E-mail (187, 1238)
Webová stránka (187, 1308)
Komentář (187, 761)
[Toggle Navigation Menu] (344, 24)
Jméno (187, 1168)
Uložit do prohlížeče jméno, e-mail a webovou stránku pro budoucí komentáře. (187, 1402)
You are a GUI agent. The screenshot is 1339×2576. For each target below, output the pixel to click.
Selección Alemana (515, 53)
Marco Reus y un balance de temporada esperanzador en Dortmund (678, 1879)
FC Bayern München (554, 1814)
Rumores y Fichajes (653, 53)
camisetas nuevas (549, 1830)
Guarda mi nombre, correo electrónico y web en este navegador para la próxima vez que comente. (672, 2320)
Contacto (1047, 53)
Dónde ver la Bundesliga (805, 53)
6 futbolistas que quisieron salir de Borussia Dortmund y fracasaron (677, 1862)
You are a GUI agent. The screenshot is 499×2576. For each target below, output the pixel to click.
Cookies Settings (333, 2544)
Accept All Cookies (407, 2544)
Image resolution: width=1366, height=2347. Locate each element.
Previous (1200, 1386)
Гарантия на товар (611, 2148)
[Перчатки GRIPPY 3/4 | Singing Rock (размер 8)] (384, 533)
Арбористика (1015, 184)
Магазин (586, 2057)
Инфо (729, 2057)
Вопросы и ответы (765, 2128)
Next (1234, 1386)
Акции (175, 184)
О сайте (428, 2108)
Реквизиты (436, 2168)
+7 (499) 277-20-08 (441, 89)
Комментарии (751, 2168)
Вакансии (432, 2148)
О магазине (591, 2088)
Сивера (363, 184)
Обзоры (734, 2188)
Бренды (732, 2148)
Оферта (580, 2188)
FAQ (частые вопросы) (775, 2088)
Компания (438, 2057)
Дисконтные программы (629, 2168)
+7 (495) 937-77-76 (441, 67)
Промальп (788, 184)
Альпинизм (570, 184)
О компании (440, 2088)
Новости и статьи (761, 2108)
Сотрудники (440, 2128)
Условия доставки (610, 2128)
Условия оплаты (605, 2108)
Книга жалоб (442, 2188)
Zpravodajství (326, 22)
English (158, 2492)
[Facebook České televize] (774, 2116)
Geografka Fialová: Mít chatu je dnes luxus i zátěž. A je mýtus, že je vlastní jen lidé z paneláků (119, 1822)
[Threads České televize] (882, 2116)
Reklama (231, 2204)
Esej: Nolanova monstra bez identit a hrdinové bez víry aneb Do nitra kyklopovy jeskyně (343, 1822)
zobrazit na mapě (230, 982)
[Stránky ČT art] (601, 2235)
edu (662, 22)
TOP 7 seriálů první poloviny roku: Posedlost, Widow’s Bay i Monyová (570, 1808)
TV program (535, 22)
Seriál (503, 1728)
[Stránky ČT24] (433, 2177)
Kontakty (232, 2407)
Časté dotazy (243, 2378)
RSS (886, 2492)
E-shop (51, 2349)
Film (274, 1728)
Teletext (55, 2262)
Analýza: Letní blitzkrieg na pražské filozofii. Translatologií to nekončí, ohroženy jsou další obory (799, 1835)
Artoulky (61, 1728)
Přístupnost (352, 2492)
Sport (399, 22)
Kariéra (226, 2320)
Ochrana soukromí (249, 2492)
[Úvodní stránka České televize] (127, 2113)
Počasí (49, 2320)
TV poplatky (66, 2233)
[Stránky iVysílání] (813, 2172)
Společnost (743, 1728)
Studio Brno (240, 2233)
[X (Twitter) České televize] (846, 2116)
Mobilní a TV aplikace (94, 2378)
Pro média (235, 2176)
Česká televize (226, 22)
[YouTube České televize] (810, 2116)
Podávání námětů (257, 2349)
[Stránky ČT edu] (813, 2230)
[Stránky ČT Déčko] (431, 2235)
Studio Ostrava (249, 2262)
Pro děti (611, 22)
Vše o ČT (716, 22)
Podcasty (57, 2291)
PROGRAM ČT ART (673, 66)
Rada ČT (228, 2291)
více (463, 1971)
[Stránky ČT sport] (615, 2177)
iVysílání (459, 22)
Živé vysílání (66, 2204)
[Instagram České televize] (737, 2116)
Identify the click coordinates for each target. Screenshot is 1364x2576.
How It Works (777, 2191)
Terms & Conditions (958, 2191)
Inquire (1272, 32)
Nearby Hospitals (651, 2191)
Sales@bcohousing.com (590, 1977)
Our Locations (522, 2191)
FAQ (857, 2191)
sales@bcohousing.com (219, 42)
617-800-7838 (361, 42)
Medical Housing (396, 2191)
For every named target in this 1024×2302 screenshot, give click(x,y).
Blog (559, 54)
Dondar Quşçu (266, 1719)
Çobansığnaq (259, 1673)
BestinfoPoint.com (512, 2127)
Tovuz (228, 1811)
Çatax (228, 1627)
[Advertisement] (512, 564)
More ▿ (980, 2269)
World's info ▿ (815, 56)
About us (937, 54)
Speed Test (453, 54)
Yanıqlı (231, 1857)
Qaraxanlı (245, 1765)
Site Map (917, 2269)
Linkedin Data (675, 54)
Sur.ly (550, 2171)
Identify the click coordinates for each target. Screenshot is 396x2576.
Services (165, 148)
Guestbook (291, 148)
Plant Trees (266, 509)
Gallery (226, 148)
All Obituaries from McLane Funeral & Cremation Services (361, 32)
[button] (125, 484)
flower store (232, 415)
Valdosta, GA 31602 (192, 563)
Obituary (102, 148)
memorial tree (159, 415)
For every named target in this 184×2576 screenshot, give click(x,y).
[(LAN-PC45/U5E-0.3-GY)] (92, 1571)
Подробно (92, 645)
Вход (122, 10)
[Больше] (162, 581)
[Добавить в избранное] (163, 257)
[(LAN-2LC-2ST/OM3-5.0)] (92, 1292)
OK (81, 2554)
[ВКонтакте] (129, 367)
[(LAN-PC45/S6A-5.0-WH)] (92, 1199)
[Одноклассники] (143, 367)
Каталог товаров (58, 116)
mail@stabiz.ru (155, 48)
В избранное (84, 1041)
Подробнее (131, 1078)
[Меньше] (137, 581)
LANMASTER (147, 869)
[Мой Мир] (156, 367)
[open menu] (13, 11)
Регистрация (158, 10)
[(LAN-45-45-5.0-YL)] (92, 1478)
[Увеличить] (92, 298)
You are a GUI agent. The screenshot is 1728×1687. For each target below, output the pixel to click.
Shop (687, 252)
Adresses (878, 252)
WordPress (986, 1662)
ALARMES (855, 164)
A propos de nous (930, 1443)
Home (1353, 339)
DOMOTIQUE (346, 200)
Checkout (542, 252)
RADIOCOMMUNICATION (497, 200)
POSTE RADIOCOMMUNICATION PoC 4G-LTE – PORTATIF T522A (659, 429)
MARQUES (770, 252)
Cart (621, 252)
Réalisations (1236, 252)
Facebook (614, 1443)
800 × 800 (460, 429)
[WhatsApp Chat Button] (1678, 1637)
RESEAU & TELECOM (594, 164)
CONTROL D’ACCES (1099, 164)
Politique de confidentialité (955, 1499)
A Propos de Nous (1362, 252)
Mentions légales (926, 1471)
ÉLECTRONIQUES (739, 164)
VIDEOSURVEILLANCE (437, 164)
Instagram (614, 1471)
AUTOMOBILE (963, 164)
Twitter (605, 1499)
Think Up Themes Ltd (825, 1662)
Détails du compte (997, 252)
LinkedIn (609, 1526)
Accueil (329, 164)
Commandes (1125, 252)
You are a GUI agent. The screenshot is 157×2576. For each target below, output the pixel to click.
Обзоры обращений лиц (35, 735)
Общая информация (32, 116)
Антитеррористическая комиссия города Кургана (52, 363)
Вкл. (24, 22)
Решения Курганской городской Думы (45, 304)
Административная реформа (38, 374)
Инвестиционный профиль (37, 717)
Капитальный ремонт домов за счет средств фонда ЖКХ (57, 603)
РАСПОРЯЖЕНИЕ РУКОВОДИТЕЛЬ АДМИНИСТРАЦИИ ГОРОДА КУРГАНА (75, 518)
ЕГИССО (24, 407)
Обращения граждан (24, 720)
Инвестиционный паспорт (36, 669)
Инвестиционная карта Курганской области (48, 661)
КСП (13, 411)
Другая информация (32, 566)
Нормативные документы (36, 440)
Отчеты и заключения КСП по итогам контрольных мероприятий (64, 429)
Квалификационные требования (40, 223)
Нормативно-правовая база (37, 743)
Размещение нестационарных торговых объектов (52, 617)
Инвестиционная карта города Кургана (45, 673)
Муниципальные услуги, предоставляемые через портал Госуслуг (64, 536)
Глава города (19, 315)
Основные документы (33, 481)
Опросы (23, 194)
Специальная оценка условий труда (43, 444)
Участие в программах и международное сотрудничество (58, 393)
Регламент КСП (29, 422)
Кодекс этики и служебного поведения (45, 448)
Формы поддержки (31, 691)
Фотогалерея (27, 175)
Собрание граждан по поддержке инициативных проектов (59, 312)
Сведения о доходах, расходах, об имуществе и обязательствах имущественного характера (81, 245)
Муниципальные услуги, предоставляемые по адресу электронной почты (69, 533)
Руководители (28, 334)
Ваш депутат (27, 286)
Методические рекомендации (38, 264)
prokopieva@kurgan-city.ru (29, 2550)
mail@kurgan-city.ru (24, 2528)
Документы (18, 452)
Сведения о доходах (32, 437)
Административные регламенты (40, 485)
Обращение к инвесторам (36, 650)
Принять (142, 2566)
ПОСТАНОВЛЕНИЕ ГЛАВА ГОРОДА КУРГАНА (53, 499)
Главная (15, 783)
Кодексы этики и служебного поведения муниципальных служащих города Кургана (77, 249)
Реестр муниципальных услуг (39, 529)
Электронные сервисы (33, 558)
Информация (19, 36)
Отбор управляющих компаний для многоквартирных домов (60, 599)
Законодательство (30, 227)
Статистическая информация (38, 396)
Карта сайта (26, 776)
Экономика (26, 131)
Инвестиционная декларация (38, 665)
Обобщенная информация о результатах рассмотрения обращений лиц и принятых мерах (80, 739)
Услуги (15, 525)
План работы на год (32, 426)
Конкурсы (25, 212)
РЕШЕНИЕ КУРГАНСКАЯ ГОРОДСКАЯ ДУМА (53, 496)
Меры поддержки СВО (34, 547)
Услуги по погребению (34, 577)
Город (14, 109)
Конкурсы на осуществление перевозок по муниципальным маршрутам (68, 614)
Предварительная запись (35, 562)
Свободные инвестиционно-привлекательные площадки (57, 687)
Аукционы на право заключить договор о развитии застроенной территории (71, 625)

-=-=-

Activity –
Set down precisely the lines above between the line holding "Другая информация (32, 566)" and the line holding "Реестр муниципальных услуг (39, 529)", inclusive, and nothing beyond them.

Expected answer –
Другая информация (32, 566)
Нормативные документы (36, 440)
Отчеты и заключения КСП по итогам контрольных мероприятий (64, 429)
Квалификационные требования (40, 223)
Нормативно-правовая база (37, 743)
Размещение нестационарных торговых объектов (52, 617)
Инвестиционная карта города Кургана (45, 673)
Муниципальные услуги, предоставляемые через портал Госуслуг (64, 536)
Глава города (19, 315)
Основные документы (33, 481)
Опросы (23, 194)
Специальная оценка условий труда (43, 444)
Участие в программах и международное сотрудничество (58, 393)
Регламент КСП (29, 422)
Кодекс этики и служебного поведения (45, 448)
Формы поддержки (31, 691)
Фотогалерея (27, 175)
Собрание граждан по поддержке инициативных проектов (59, 312)
Сведения о доходах, расходах, об имуществе и обязательствах имущественного характера (81, 245)
Муниципальные услуги, предоставляемые по адресу электронной почты (69, 533)
Руководители (28, 334)
Ваш депутат (27, 286)
Методические рекомендации (38, 264)
prokopieva@kurgan-city.ru (29, 2550)
mail@kurgan-city.ru (24, 2528)
Документы (18, 452)
Сведения о доходах (32, 437)
Административные регламенты (40, 485)
Обращение к инвесторам (36, 650)
Принять (142, 2566)
ПОСТАНОВЛЕНИЕ ГЛАВА ГОРОДА КУРГАНА (53, 499)
Главная (15, 783)
Кодексы этики и служебного поведения муниципальных служащих города Кургана (77, 249)
Реестр муниципальных услуг (39, 529)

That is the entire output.